3 inspectors spent 2 days looking at the quality and effectiveness of the Careline telephone help service and the way in which cases of alleged abuse and neglect are dealt with.  They have now issued a report which identifies a number of strengths, areas where the council is performing to national guidelines, and a small number of areas for development.

There is praise for:-

► The extra £1.7 million that the city council is investing in 31 new social workers – an increase of 20% – to reduce caseloads and enable staff to spend more time with children and families

► The support, advice and guidance provided to social workers by front line managers, and the easy access to training

► The out-of-hours service, which is described as “well organised” with “good communications links” between social workers and the Careline telephone help service

Councillor Keith Turner, executive member for education - which includes safeguarding of young people - said:- “It is a difficult and challenging task keeping our most vulnerable young people safe, and the findings of this inspection are a tribute to the hard work of our dedicated staff.

In common with other areas of the country, we have seen a large increase in the number of referrals following the Baby Peter case and that is why we have invested substantially in recruiting more social workers to deal with the most challenging cases.  We support and assist families with a range of complex issues, and that means there is no room for complacency, and are already tackling the areas for development which have been identified to make sure that everything possible is being done to protect our young people.”

The report found that all children referred to safeguarding were assessed quickly, staff had a satisfactory working knowledge of best practice and procedures and received regular supervision.  It also says that staff in Careline responded “effectively” to calls, that they carry out checks before making decisions and that the records they keep are accurate.

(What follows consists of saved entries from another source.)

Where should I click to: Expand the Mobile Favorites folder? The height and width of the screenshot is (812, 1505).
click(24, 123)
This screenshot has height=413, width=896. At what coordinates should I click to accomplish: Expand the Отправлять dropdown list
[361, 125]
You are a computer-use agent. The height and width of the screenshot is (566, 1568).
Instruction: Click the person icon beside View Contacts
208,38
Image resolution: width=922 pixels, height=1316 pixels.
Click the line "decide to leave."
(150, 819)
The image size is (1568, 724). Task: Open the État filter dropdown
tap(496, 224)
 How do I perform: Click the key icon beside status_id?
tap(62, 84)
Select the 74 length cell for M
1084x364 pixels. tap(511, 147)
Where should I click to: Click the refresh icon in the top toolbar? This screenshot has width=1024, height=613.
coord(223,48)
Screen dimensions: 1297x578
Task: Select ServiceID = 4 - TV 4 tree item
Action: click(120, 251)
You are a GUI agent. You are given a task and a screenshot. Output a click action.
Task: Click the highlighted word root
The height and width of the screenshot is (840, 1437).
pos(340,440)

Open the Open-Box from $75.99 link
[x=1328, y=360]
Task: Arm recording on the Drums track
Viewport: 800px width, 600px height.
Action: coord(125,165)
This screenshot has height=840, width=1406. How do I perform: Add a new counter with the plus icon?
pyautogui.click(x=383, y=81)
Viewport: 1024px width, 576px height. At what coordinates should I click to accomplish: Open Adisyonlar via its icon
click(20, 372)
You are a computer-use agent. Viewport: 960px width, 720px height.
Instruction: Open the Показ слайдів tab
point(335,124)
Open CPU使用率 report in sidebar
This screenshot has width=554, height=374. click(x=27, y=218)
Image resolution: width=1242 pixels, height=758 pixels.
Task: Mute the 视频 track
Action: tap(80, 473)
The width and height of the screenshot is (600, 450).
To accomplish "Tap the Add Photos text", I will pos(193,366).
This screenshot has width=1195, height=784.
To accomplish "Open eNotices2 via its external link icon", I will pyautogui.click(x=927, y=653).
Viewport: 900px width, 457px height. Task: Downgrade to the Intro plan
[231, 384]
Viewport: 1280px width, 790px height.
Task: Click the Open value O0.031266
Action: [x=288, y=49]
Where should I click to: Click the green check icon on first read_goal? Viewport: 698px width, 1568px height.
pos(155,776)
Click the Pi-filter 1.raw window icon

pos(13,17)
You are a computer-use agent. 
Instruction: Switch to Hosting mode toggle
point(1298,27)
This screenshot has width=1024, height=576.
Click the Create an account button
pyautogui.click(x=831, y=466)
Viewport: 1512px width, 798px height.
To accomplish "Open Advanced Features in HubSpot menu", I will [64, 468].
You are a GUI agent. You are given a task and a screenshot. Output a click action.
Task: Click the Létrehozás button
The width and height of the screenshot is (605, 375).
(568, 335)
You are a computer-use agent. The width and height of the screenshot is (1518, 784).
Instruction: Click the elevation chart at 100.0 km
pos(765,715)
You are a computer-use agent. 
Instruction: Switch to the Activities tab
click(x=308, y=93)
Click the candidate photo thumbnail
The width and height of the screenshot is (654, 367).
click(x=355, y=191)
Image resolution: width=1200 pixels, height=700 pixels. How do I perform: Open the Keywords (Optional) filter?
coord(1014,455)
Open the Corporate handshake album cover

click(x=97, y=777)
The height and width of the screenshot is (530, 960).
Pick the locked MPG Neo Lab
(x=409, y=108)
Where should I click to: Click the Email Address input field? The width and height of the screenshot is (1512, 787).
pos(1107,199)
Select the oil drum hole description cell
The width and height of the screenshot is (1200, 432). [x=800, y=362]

Stuart Smith, executive director for children and families, said:- “Every day, our front line staff are working in extremely challenging circumstances to make sure that our thousands of young people do not come to any harm.  The safeguarding of young people is under more scrutiny than ever, so I am pleased that the inspectors have recognised our good practice.  This report shows they are handling cases well and taking the right steps to assess a referral before making a decision.   I would like to take this opportunity to thank them, because the social work they are doing is the most difficult kind, and that is why we are recruiting more of them and investing in a well-staffed service.”

The areas for development include:-

► Improving the reliability of the computer system which records the details of care cases, and making sure that staff complete assessments on the system promptly

► Sharing casework documents with families and children in addition to discussing them

► Routinely including management decisions on case records to make sure there is a clear record

No “priority actions”, or areas where changes need to be made immediately, were identified during the inspection.

The report will contribute to OFSTED’s annual review of children’s services in which Liverpool is currently graded as ‘performing well’.  Around 1500 young people currently receive social care support from the city council.